John Constantine, un tipo rubio parecido a Sting, británico, que siempre usa gabardina, fuma más que Sandro y está más metido en magia que Merlín, ha sido un personaje que ha cautivado durante más de una década a los lectores de cómics de horror.
Y fue horror el que sintieron sus seguidores al saber que su adaptación lo convertía en un moreno californiano con la cara bonita de Keanu Reeves y que sus aventuras se trasladaban a la soleada Los Ángeles en vez de la sombría Londres.
Pero si a priori todo parecía mal, lo cierto es que se debe esperar de una adaptación cinematográfica no una fidelidad literal, sino el buen y perfecto traslado del espíritu de la obra original. Y Constantine cumple con la tarea de una manera estupenda, además de entregar una película muy entretenida.
Constantine es un ocultista, un tipo que ha dedicado su vida a combatir demonios y cuanta bestia sobrenatural existe en el mundo, un tipo tan curtido que insulta por igual a demonios y ángeles, pero que no quiere irse al infierno...claro que en su caso no es por temor de Dios, sino porque la mitad de la población de allá abajo ha sido exorcizada por él.

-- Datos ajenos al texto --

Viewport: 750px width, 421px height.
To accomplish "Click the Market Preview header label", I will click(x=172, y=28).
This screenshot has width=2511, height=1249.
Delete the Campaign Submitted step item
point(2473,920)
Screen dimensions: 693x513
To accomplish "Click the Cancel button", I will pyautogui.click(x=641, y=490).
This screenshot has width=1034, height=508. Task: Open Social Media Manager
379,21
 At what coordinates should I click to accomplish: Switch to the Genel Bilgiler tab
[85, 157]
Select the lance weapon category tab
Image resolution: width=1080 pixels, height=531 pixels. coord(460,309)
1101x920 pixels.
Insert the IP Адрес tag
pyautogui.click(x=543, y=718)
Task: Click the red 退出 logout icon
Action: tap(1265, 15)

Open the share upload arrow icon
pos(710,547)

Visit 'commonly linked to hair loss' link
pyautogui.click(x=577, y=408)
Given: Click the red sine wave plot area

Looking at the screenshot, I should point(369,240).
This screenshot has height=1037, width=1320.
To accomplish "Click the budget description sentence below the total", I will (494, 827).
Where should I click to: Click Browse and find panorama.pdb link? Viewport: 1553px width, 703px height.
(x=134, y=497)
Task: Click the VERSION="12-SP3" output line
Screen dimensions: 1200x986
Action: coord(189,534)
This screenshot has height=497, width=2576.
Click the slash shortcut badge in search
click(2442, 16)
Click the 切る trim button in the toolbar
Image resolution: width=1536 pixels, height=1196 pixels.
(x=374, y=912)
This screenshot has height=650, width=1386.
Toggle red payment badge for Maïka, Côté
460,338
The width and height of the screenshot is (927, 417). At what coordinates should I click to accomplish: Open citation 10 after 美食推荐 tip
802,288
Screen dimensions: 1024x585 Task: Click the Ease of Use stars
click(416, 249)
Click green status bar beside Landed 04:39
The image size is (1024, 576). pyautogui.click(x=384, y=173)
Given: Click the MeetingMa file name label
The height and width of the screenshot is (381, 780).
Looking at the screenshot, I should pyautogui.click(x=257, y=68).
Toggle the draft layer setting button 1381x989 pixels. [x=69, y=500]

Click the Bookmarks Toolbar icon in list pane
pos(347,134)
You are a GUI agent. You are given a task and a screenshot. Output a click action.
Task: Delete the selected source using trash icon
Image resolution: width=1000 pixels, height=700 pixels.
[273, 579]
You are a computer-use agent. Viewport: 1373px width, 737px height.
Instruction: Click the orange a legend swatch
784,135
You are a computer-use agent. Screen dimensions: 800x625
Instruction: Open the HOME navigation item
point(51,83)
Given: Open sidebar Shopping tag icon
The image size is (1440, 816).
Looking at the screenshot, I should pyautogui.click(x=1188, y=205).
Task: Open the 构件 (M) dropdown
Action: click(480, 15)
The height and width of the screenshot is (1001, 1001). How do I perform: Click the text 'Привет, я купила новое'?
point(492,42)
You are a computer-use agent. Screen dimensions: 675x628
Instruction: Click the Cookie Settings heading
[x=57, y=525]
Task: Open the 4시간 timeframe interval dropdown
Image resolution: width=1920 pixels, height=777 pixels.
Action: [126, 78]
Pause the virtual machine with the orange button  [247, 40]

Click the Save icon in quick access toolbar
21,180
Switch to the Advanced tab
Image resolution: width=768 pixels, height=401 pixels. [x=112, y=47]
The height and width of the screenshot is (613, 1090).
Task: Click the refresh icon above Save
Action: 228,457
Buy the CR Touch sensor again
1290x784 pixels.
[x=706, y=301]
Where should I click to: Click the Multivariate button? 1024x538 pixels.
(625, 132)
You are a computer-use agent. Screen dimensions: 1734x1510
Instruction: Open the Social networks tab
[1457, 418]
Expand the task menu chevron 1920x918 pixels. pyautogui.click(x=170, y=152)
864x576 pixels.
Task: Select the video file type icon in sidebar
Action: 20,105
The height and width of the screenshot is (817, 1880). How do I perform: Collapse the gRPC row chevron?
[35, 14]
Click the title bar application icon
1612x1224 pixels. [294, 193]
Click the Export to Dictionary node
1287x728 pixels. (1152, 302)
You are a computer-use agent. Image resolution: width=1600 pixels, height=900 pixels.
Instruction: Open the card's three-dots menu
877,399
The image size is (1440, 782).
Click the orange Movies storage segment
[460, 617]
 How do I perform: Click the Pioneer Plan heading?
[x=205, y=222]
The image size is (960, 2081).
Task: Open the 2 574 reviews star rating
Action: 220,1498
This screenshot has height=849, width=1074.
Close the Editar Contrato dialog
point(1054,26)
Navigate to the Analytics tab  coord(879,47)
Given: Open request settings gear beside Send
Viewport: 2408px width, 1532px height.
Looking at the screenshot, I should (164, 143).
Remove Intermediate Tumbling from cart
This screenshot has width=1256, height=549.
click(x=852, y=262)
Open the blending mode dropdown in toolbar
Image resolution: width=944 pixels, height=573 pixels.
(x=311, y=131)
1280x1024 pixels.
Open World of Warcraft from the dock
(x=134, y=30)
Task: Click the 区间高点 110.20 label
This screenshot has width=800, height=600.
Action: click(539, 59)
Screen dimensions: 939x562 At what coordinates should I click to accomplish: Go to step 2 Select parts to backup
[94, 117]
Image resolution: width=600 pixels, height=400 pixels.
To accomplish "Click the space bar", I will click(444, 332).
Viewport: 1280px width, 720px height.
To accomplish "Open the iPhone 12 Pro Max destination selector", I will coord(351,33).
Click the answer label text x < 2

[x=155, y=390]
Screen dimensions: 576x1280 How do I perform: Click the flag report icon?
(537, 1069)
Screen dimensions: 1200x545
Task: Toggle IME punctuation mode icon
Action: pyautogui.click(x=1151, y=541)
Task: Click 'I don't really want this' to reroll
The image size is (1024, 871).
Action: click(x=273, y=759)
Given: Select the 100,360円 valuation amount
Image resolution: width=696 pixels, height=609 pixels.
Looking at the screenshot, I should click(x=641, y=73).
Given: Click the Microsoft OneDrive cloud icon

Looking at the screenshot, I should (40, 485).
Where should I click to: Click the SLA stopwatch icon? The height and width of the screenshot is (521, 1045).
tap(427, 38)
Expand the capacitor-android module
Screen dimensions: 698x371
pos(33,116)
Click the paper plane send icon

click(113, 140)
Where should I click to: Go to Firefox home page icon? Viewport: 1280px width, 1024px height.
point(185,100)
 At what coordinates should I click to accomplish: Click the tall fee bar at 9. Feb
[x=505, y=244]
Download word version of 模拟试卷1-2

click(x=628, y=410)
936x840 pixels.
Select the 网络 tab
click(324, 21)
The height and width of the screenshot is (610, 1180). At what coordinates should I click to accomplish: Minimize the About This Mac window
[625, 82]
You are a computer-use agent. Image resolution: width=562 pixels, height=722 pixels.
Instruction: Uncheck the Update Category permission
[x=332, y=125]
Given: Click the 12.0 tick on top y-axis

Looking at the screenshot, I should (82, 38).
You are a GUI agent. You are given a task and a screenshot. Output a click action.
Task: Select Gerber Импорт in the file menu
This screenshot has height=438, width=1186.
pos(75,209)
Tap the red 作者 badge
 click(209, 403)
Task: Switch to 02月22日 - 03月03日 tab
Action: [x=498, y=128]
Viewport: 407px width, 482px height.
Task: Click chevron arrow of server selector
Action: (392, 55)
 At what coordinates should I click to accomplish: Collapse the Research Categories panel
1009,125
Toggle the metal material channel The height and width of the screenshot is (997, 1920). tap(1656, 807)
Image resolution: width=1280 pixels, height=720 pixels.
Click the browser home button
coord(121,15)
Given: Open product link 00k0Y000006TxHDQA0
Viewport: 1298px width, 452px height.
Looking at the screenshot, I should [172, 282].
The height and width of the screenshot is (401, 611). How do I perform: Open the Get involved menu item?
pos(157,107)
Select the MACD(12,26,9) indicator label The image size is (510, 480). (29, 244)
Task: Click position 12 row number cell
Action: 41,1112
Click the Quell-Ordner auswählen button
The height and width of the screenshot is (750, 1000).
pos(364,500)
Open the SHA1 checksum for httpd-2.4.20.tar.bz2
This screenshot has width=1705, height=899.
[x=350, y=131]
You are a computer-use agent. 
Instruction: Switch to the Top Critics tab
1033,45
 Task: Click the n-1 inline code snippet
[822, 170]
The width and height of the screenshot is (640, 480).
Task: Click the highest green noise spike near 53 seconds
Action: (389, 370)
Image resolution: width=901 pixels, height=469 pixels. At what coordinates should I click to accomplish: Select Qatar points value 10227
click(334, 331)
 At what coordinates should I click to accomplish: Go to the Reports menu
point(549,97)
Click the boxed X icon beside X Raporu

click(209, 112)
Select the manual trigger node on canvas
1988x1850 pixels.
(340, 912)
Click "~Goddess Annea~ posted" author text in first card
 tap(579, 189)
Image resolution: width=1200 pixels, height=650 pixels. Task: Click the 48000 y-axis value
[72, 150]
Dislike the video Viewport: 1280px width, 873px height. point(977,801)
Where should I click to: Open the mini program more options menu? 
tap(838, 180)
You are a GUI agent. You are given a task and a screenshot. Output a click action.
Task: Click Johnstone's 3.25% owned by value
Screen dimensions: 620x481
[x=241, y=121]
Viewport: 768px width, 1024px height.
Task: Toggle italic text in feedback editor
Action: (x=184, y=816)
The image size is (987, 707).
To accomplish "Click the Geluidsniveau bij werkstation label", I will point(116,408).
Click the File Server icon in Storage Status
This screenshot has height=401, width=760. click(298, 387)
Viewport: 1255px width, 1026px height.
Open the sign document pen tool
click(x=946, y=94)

La razón de su desdén es que él sabe que Cielo e Infierno están enzarzados en la madre de todas las apuestas, y el premio (y también la moneda de cambio) son las almas de toda la humanidad. Las reglas que los poderes supremos se han autoimpuesto -para hacer entretenido el juego- indican que ni ángeles ni demonios puros pueden estar en la Tierra; para compensar, una hueste de híbridos de ambos lados tratan de influir en los humanos, encabezados por Baltasar por el lado maligno y el arcángel Gabriel por el del bien.
Pero Constantine descubre que los demonios están haciendo trampas: su objetivo es traer al hijo de Lucifer a la Tierra y con él el infierno en vida. Para ello son necesarios la Lanza del Destino -la que clavaron al costado de Jesús-, un síquico poderoso y la ayuda del Bien. Pronto John descubre que su investigación se cruza con la de Angela Dodson (Rachel Weisz) detective que busca resolver el aparente suicidio de su hermana gemela. Y puede ser esta la última oportunidad de obtener la redención, pues a Constantine le han confirmado que morirá de cáncer en menos de un año: si no salva el mundo, tiene reservado el primer lugar en la orgía del dolor infernal.
La película toma prestados argumentos de tres historias del comic mensual y los fusiona de una forma muy efectiva, reflejando el carácter cínico y respondón de su protagonista. A ello se suma una acertada dirección, muy de cine negro, y que apuesta por un tratamiento más bien austero; sin grandilocuencias, pero que se sabe servir de los efectos especiales cuando son requeridos. Situaciones que en otras manos sonarían o se verían ridículas y artificiosas son resueltas con oficio, lo que habla muy bien del debutante director Francis Lawrence.
Tras una década en que DC Comics le dio la delantera en cine a Marvel, Constantine parece inaugurar una nueva era en que la pelea será entre iguales. Y si lo que viene es igual, la casa de Batman lleva las de ganar.